◆ DIRECTIONS FOR THIS TASK
Exact reproduction, images excluded: write out the records below.
====================
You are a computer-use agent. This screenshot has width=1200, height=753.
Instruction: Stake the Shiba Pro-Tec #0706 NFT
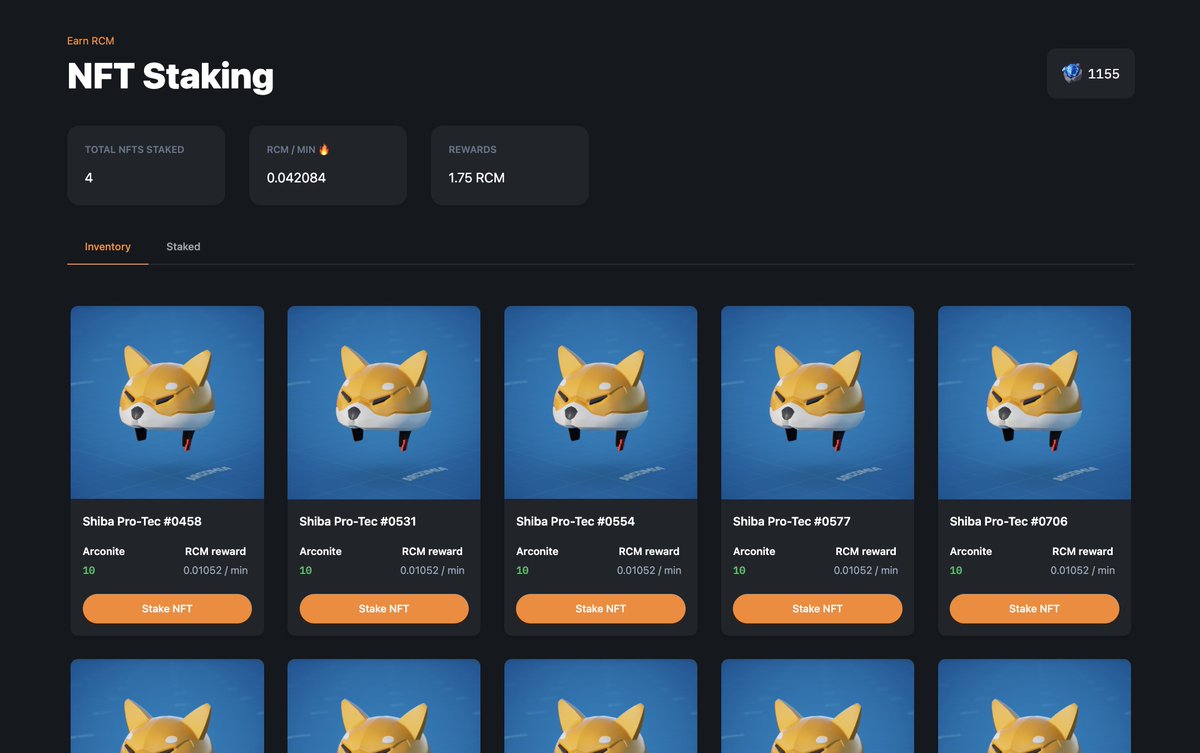(1034, 608)
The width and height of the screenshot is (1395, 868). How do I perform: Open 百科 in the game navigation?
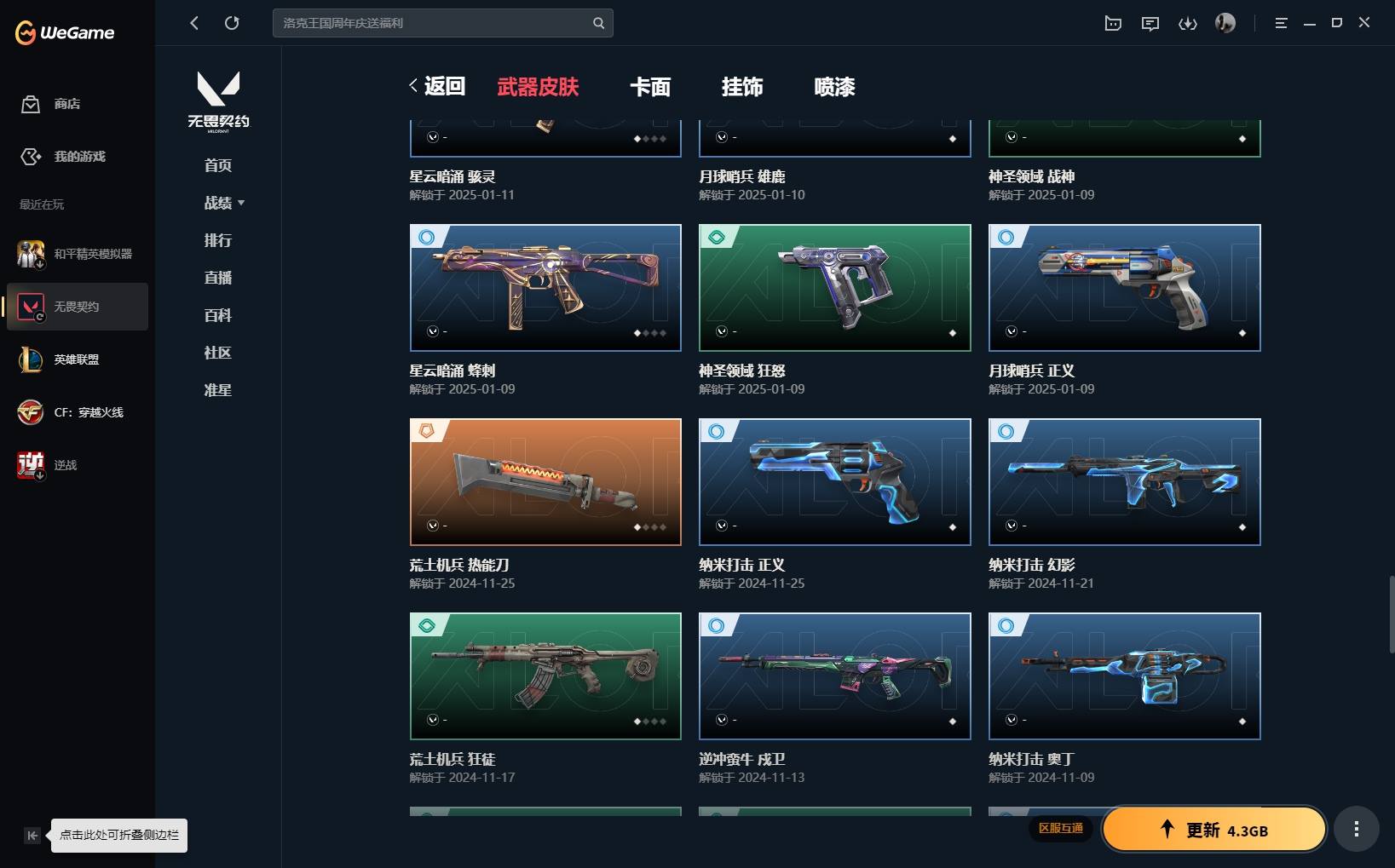pyautogui.click(x=218, y=315)
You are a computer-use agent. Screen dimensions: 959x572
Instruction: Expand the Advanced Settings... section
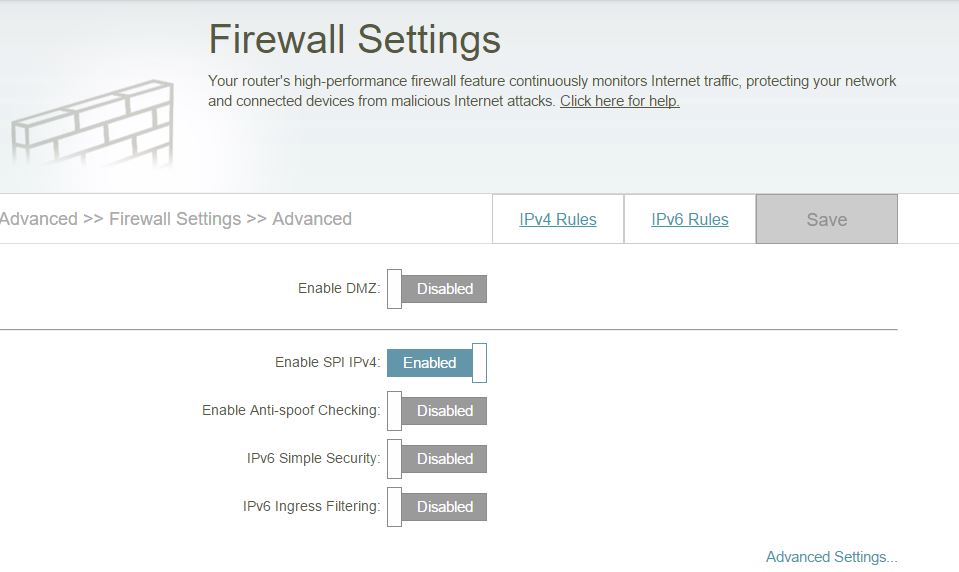point(831,557)
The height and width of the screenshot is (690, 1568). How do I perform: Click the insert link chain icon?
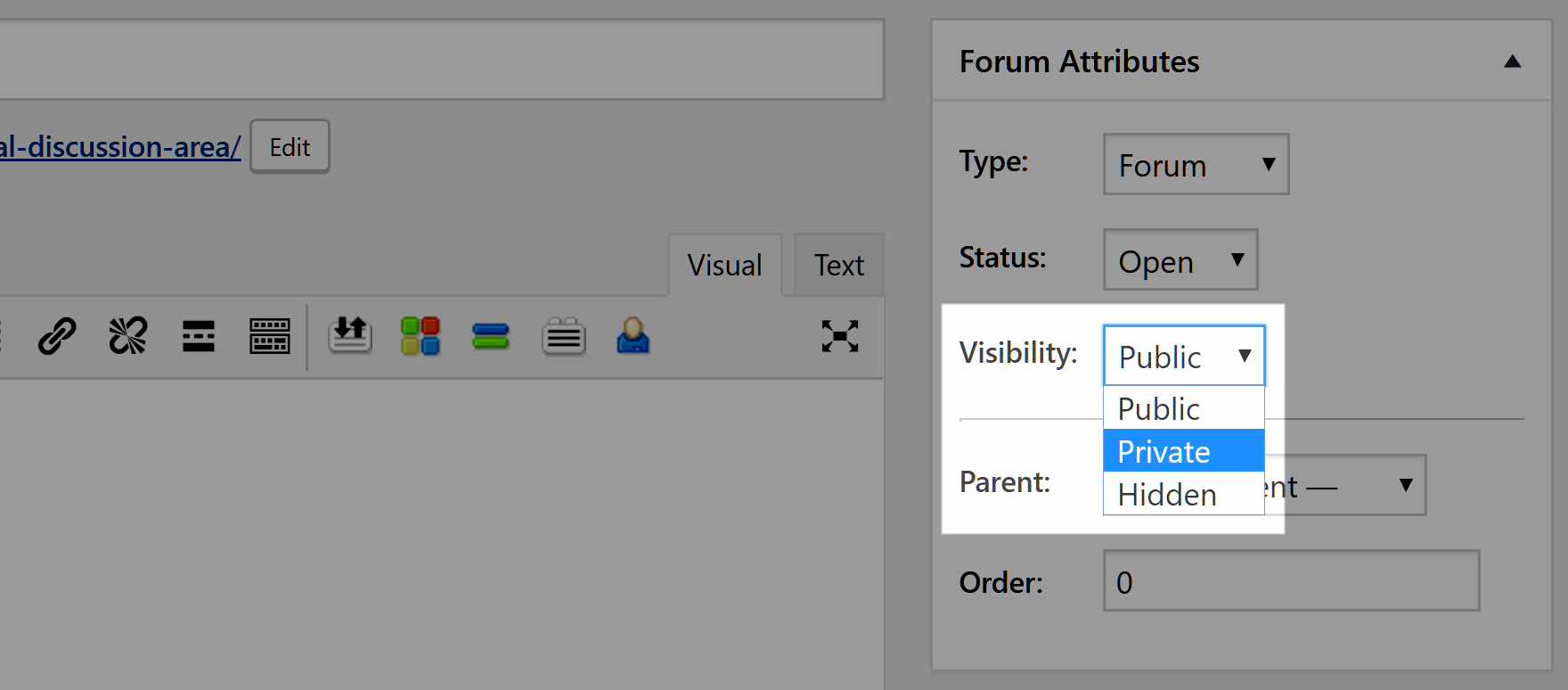57,336
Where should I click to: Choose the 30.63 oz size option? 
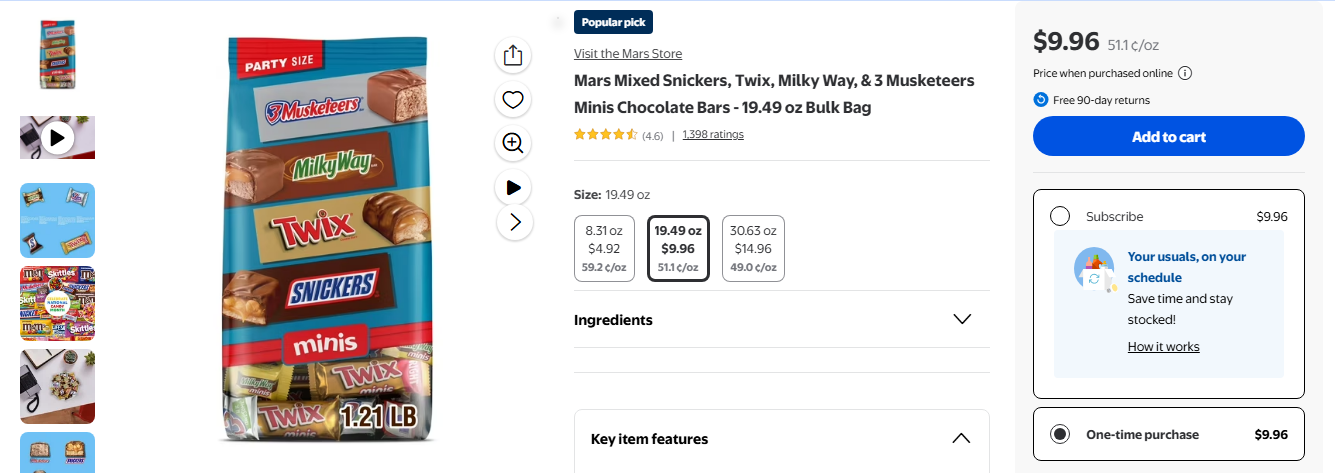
====================
◆ SOLVED EXERCISE
You are a computer-use agent. This screenshot has width=1200, height=753.
Instruction: Stake the Shiba Pro-Tec #0706 NFT
(1034, 608)
The width and height of the screenshot is (1395, 868). How do I perform: Open 百科 in the game navigation?
pyautogui.click(x=218, y=315)
You are a computer-use agent. Screen dimensions: 959x572
Instruction: Expand the Advanced Settings... section
point(831,557)
The height and width of the screenshot is (690, 1568). How do I perform: Click the insert link chain icon?
57,336
Where should I click to: Choose the 30.63 oz size option? 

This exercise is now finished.